▶ What the exercise asks:
Rewrite the lines from the start through the line containing "coord(84,263)", changing "EEPROM library" to "Servo library" and keeping everything else the same. Omit the pictures from your answer.

[Target pointing data]
━━━━

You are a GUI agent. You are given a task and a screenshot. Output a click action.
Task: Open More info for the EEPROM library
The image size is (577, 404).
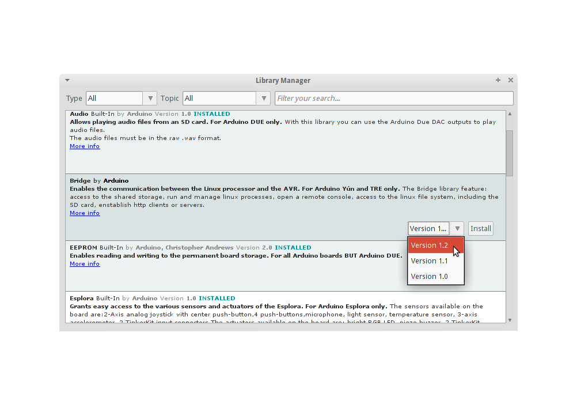coord(84,263)
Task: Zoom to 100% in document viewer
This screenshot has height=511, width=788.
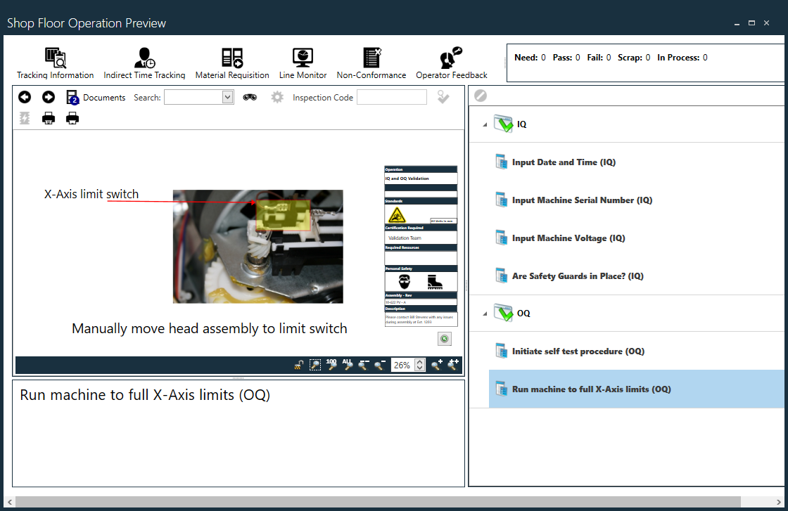Action: (x=331, y=365)
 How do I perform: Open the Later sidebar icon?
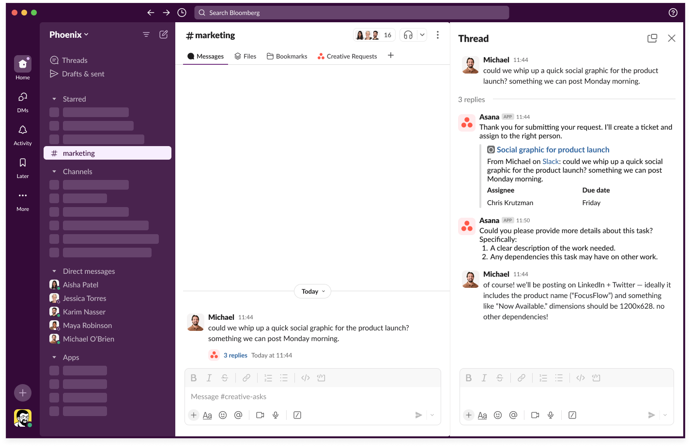point(22,163)

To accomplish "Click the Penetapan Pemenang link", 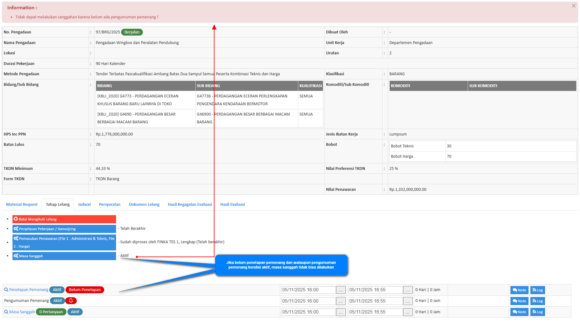I will point(28,290).
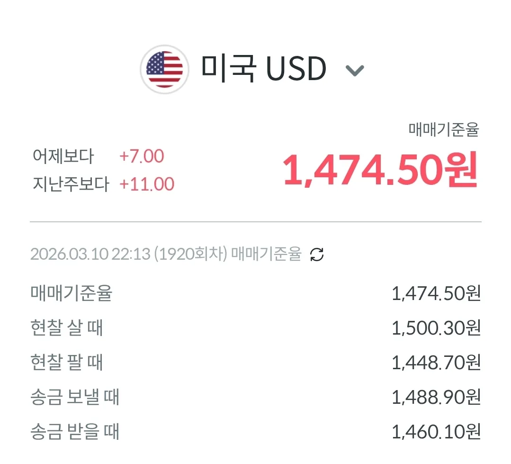The height and width of the screenshot is (464, 511).
Task: Select the 송금 보낼 때 row
Action: [256, 397]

━━━━

▶ Result:
You are a GUI agent. You are given a task and a screenshot. Output a click action.
Task: Open More info for the Servo library
The image size is (577, 404).
coord(84,263)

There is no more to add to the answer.